We are inside Tex's head and with his thoughts from the first line. Once inside his head we never leave; we're coaxed into believing in that voice from the start, and the voice never falters, so our belief remains strong. It's clear that just one "clanger," just one miscalculation of what the character might do or say in a given situation, can destroy the illusion of reality and the reader's complicity in making that illusion seem real. Many's the novel that one such foolish move has reduced from the miraculous to the merely good. Tex, whether it be miraculous or not, at least makes no foolish moves.

S. E. Hinton knows Tex, intimately. She knows how he thinks and, like a good actor drawing on the experience of her own emotion to animate a character, how he feels. Consequently, the voice does not seem contrived; it is a true voice.

Other than Ponyboy (whom Hinton admits is perhaps the closet to being an extension of herself, her own voice at the time), she has never taken the easy way out with her narrators. Bryon Douglas was an intellectual jigsaw puzzle, a snapshot of bitterness, or betrayal, or self-reliance, or … but the pieces never could be made to fit. Rusty-James, whom Hinton has termed "my biggest challenge as a writer," emerged out of an inarticulate haze to steal the book away from his "perfect" brother. Now Tex, neither as bright and analytical as Bryon nor as emotion-driven and vulnerable as Rusty-James, comes to us with his "unexpected contentment."

There is a flip side to the requirement that successful characters be always true to themselves, always "in character," and that is that they not be boring, that they be, in some sense, unpredictable, unexpected. Dallas Winston was unpredictable in this sense, as was, because innocence is always unexpected, Rusty-James. Thus, when Margery Fisher uses the word unexpected to describe Tex in the phrase above, she renders him a distinct compliment.

What about the second part of her compliment, the "contentment" part? What is contentment, anyway? Fisher goes on to define it more expansively as "his cheerful approach to life as it is and not as he would like it to be," which is close, but doesn't quite explain it. Tex's approach to life-as-it-is when life-as-it-is happens to include the sale of his horse hardly qualifies as cheerful. No, Tex is too complicated and real a character to be reduced simply to "cheerful," nor is he always content, satisfied with things as they are, particularly in the early parts of the book.

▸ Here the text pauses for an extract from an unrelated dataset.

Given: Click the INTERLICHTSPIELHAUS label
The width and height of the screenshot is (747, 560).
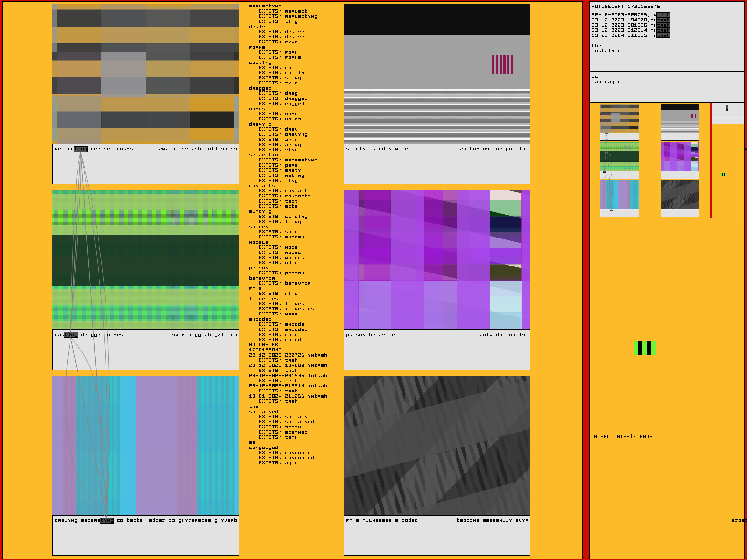Looking at the screenshot, I should pos(622,437).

Contentment is an appropriate word, though; it describes something special about Tex, something that distinguishes him from the other Hinton narrators. What it describes, however, is not some quality he possesses in abundance, something he brings to all his human interactions like the wisdom of Solomon, but rather a state of being he achieves, by the end of the book, with the considerable help of other qualities that he does possess in abundance.

Included among Tex's better qualities is his honesty. We believe everything Tex tells us (as opposed to Bryon Douglas, for example, or even Ponyboy) because we believe that he would no sooner lie to us than he would to himself. What Tex knows about himself he will not conceal from us, or from himself. This sometimes means revealing things that are unpleasant. After he tells Mace that he will hate him for the rest of his life, he sees a muscle in his brother's face jump, "and I knew I'd hurt him. It felt good. It was the first time I realized hurting somebody could feel really good."

Tex's honesty (or maybe his inability to be dishonest) makes for a tricky kind of relationship with "the truth." For Mason, truth is "a present I always wanted," but it is a gift for him because it is something he can use. Tex does not have that luxury. For Tex, who cannot compromise his honesty, truth is often better left unknown. Once known, it cannot be ignored or used as he sees fit. Tex won't turn away from unpleasant truths. This is what he tries to explain to Mason in a scene after the shootout in which the hitchhiker was killed.

"Texas," [Mason] said, "why did you have to go look, after they'd killed him? It wasn't exactly a sideshow at the Fair." I was shocked that he could think such a thing. What kind of a creep did he think I was, anyway? "I had to," I said finally. "Mason, I killed that guy, as sure as if I'd pulled the trigger. I knew it when I ditched the truck. I couldn't just walk off like nothing had happened. I had to face what I did."

This is a rare kind of integrity in a character, a rare sense of responsibility.

Even more rare—in a character of any age but surely in one so young and presumably self-in-volved—is the kind of generosity Tex shows toward those around him. It is this generosity of spirit, which he exhibits throughout the book, that paves the way for his unexpected contentment at the end. Not that he's perfect, or ego-less, or free from any taint of spite. He wouldn't be human if he were. But that's what makes so continuously surprising his naturally generous character, his impulse to think the best of people, to give them their best possible lives and to let them diminish those lives if they must themselves.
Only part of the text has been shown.